Vítor Bento e o BES. “Na guerra, não pode é haver fogo de retaguarda”
Outro problema foi a questão da garantia angolana à exposição do BES ao BES Angola (BESA). Vítor Bento lembrou que o próprio Carlos Costa tinha indicado no parlamento, poucas semanas antes, que dali não se perspetivavam problemas. A Vítor Bento foi dito, segundo o próprio, que as negociações com Angola estavam “muito bem encaminhadas”, o que acabou por não se confirmar, porque o reconhecimento das perdas com o BESA acabaram por ser decisivas para o prejuízo reportado pelo BES nas mortíferas contas do primeiro semestre.
Tal como já tinha dito João Moreira Rato, ex-administrador financeiro ouvido na semana passada, Vítor Bento disse que havia uma viagem ao país africano, para ter “uma conversa franca” com as autoridades angolanas – estava agendada para 4 de agosto, que acabou por ser o primeiro dia da vida do Novo Banco. Antes da resolução, porém, Vítor Bento recordou que começaram a sair notícias sobre essa possibilidade e o comentador Luís Marques Mendes deu na televisão, a 6 de setembro, “pormenores da venda, o que que nos deixou surpreendidos. Não tínhamos conhecimento de nada daquilo pelo menos naqueles termos”. Mais um peixe em cima do burro.
O economista garantiu, em pleno parlamento, que não tem “arrependimentos” sobre o que se passou nos seus (curtos) meses neste processo, mas não esconde alguma tristeza em relação à forma como tudo se desenrolou. Tanto que deixou escapar mais uma analogia cheia de simbolismo: “quem vai para a guerra sabe que pode morrer, porque vai enfrentar fogo inimigo. A única coisa que não é aceitável é sofrer fogo de retaguarda”.
Falando-se pouco sobre o objeto desta comissão, os ativos que existiam no Novo Banco e cuja venda levou ao reconhecimento de perdas que levaram a injeções públicas, os deputados pediram, no entanto, a Vítor Bento que desse a sua perspetiva sobre a polémica venda da Tranquilidade. A seguradora nunca esteve, em rigor, entre os ativos do Novo Banco mas acabou por cair no colo do banco por via de um penhor – a Tranquilidade já estava em processo de venda quando Bento entrou no banco, mas o gestor acabou por assinar a venda ao fundo Apollo, uma decisão colocada em causa por deputados incluindo os do PCP.
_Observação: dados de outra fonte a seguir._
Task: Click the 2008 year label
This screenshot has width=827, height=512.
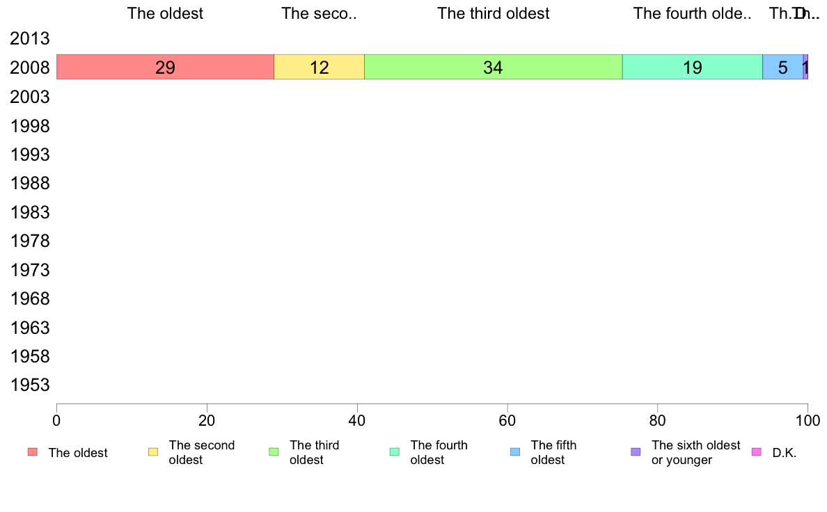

Vítor Bento defendeu, perentoriamente, que aquela venda “foi a melhor decisão que se podia tomar” na altura e corrigiu quando se diz que o Apollo pagou apenas 40 milhões de euros pela instituição que venderia por 600 milhões vários anos mais tarde. Esse número não inclui, por exemplo, o reforço de capital que o Apollo fez, de 150 milhões de euros, e que tinha de ser feito por alguém. Perante as queixas de Liberty de ter sido preterida no processo, Bento diz que “a Liberty não se arriscou a converter a proposta não-vinculativa em vinculativa – se quisesse fazê-lo podia ter sido como “marcar um penalty sem guarda-redes na baliza”. Como não o fez, o Novo Banco, pressionado pelo regulador dos seguros, não podia arriscar reabrir o processo arriscando afugentar o fundo Apollo e ainda arriscando ser levado a tribunal por este.